Selected extract —
===============

In yet another example, the access point 400 can include a mask-editable component that can be altered to disconnect the testing TSV 420 from the circuit 410 (and/or other components of the HBM device). For example, a SiP device having a plurality of HBM devices (or a broader system with a plurality of SiP devices) can include one or more testing-designated HBM devices and one or more non-testing HBM devices. During manufacturing, the components for the testing TSVs can be created in each semiconductor die, allowing the testing-designated HBM device to be constructed with a testing TSV. However, additional processes can be implemented on one or more of the dies for the non-testing HBM devices to remove the connection between the testing TSV and the native circuits on the interface die at the access point 400 in the non-testing HBM devices. As a result, the testing-designated HBM devices can be used for accessing the HBM device and/or assessing various testing metrics. The testing metrics can then be extrapolated to each of the HBM devices, allowing the testing metrics to be assessed for the non-testing HBM devices without the parasitic losses associated with the testing TSVs.

FIG. 5 is a partially schematic cross-sectional diagram of an HBM device 500 configured in accordance with further embodiments of the present technology. As illustrated in FIG. 5, the HBM device 500 is generally similar to the HBM device 300 discussed above with reference to FIG. 3. For example, the HBM device 500 includes an interface die 510, a plurality of memory dies 520 carried by the interface die 510, a plurality of bus TSVs 540 extending from the interface die 510 to an uppermost memory die 530, and an HBM testing component 550 positioned to be communicably coupled to the interface die 510.

===============

Data segment —
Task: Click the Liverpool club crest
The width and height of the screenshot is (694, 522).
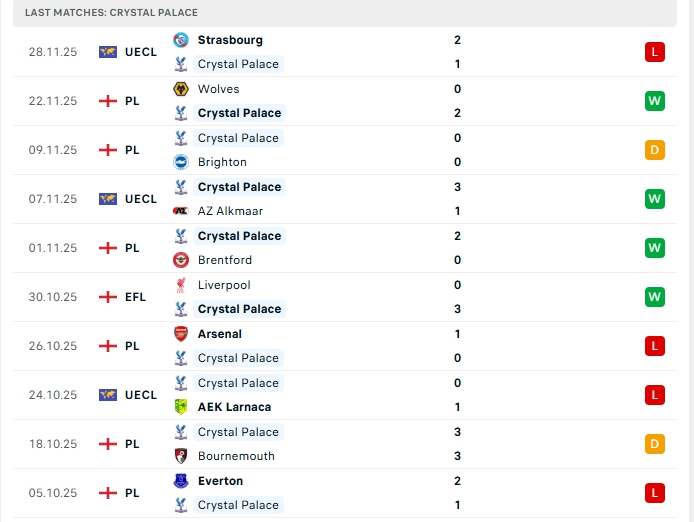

===============

Directions for this task — Continue the excerpt on HBM devices and their testing TSVs, starting after its final sentence.

Exercise answer —
In the illustrated embodiment, the HBM testing component 550 includes a passthrough die 552 carried by an upper surface 534 of the uppermost memory die 530 and one or more testing TSVs 554 (two illustrated in FIG. 5) coupled between a circuit region 514 of the interface die 510 and the passthrough die 552. The passthrough die 552 is a passive die with few (or no) circuits for testing the interface die 510 (and/or any other suitable component). Instead, the passthrough die 552 includes one or one or more route lines 556 (e.g., forming a redistribution layer on the passthrough die 552) and one or more bond pads 558 coupled to the route lines 556. The testing TSVs 554 extend to (and/or at least partially through) the passthrough die 552 and are coupled to the route lines 556 (e.g., to an elevation above the upper surface 534 of the uppermost memory die 530), thereby establishing a conductive path between the bond pads 558 and the circuit region 514 in the interface die 510 and providing access to the circuit region 514 through the uppermost surface 502 of the HBM device 500. As a result, the HBM testing component 550 can allow various suitable components to test various components of the HBM device 500. For example, similar to the HBM testing component 350 of FIG. 3, the HBM testing component 550 can allow a controller (or processor) to access test circuits in the interface die 510 to ensure the test circuits are intact; allow the controller (or processor) to directly access and test one or more of the critical circuits; provide access to one or more signal-routing lines within the HBM device to observe the signal-routing lines; and/or the like.

The inclusion of a separate die (e.g., as opposed to forming a redistribution layer on the upper surface 534 of the uppermost memory die 530) for the passthrough die 552 can help accelerate manufacturing. For example, rather than requiring additional stages of wafer-level processing while forming the uppermost memory die 530, the passthrough die 552 can be manufactured in a separate wafer-level process simultaneous with any of the memory dies 520. Accordingly, although the passthrough die 552 may increase costs (compared to forming a redistribution layer on the upper surface 534 of the uppermost memory die 530), the passthrough die 552 can increase the throughput of the manufacturing process.

As further illustrated in FIG. 5, the HBM device 500 can also include a coupling mechanism 562 at an access point 560 between the testing TSVs 554 and components in the circuit region 514. As discussed above, the coupling mechanism 562 can include a fuse, a fuse switch disconnector, a mask-editable component, and/or any other suitable component to controllably decouple the testing TSVs 554 and components in the circuit region 514.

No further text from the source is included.